I think it's a combination of both. If both partners are willing to work to keep things going, I don't think it necessarily has to change.

That said, there's also a lot to the novelty factor. Personally, I think the de facto standard that long-term relationships should be permanently monogamous is unrealistic and cruel. If it works as a monogamous relationship, that's great, but the statistics show that the majority of people just aren't capable of keeping their eye on a single person. Insisting on forcing it to stay that way permanently is a recipe for disaster: it will result in an affair, an unpleasant break-up (of the kind you want to avoid), or a lot of sexual frustration and resentment.

If both people are capable of dealing with it, I think an open relationship is the way to go. I can say from experience that that kind of arrangement doesn't necessarily decrease your interest in your partner; on the contrary, after ten years, I find my interest in other people starting to wane (though not completely of course ;) ).

Personally, I can't fathom how anyone could be interested, from a sexual standpoint, in the same partner, say for 20, 30, or 50 years.

Some people aren't, it's true. I don't know if there's an easy answer. Some people's sex drive disappears altogether as they get older, but also some people do get bored with their partners.

However, there's also a lot to be said for having 20 or 30 years to get to know someone's responses and kinks.

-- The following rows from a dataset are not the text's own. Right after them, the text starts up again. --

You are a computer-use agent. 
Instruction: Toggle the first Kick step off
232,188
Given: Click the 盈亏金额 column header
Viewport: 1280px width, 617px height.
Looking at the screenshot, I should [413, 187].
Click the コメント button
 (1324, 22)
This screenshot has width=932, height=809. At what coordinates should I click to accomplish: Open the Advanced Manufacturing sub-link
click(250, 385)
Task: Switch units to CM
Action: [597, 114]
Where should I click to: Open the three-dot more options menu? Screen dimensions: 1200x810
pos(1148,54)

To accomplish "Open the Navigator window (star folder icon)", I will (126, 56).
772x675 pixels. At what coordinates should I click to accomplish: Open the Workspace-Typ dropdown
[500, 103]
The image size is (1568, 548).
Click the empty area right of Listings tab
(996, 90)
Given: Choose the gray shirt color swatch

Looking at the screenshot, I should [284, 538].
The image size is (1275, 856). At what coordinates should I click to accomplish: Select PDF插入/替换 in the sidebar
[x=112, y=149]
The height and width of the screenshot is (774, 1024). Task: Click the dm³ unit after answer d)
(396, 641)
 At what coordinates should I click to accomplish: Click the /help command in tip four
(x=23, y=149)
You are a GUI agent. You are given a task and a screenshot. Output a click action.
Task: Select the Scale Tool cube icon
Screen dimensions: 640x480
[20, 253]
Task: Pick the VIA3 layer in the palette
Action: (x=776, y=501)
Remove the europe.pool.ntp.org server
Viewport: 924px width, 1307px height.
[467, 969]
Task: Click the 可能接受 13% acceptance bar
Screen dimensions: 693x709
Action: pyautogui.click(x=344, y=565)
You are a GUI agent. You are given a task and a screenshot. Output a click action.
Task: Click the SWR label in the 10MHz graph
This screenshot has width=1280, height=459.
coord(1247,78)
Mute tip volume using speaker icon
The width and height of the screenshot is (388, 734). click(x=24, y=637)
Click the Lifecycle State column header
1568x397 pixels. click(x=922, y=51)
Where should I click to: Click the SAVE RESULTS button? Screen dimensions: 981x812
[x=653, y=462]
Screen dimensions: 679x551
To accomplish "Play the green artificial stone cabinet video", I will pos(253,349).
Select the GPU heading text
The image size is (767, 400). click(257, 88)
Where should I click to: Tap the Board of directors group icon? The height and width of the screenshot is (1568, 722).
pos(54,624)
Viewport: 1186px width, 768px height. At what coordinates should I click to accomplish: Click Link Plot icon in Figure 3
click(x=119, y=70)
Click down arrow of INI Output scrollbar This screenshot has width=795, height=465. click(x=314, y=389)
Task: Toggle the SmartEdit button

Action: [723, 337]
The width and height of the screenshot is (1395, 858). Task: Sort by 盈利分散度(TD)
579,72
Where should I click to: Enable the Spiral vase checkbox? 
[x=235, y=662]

There's also a certain amount of conditioning. When I see my wife naked, my body knows something good is going to happen. :) And people change over time, too. My wife is a completely different person, sexually, than she was when I met her. So there's still the possibility for novelty even with one person.

I also don't know if there's a problem with a long-term relationship losing its sexual component, as long as people are willing to be fair. It takes a certain kind of person to make it work, but I know a few married couples who primarily have sex with other people, and they seem relatively happy with the arrangement. So who knows.

What I'll never understand are relationships where one or both partners have lost interest in the other, but don't want them to get their sex elsewhere, either. I can't think of any explanation for that except sadism. :confused:

Like so much about relationships, I think most of it boils down to honesty and a fair amount of blind luck. For every relationship which is successful on an emotional level but stagnates sexually, there's another where people have sexual chemistry but just don't get along. I think the latter is worse, myself.

Jeremy
 
Sex Drives With Expiration Dates

Well, considering sex drives, just like everything else that seems "instinctual", are more or less genetically pre-determined, I don't think there's any objective answer to this question. It's been my observation that sex is used as a motivator between people and is almost like a glue in a relationship. Two people that are attracted to each other physically will spend more time with each other, inadvertantly developing an emotional attachment which will hold them for when their sex drives either wane or physical attractiveness isn't even a consideration any more. It serves a biological function that people choose to interpret in Romantic ways that increase the significance of their relationship. Once it has served its purpose in securing a mate, its usefulness declines and is no longer necessary.
 
As someone who hasn't had a relationship last beyond a year (save unrequited ones - which don't apply contextually to this thread) I can't really comment on the old adage, "show me a guy banging {insert hot chick of the moment here} and I'll show you someone tired of banging her." To be honest, I've never banged anyone that would be referenced in that adage.

I will say from a purely evolutionary standpoint I can understand the desire for "strange," but from a purely social standpoint I can understand desiring the one you love until death do you part.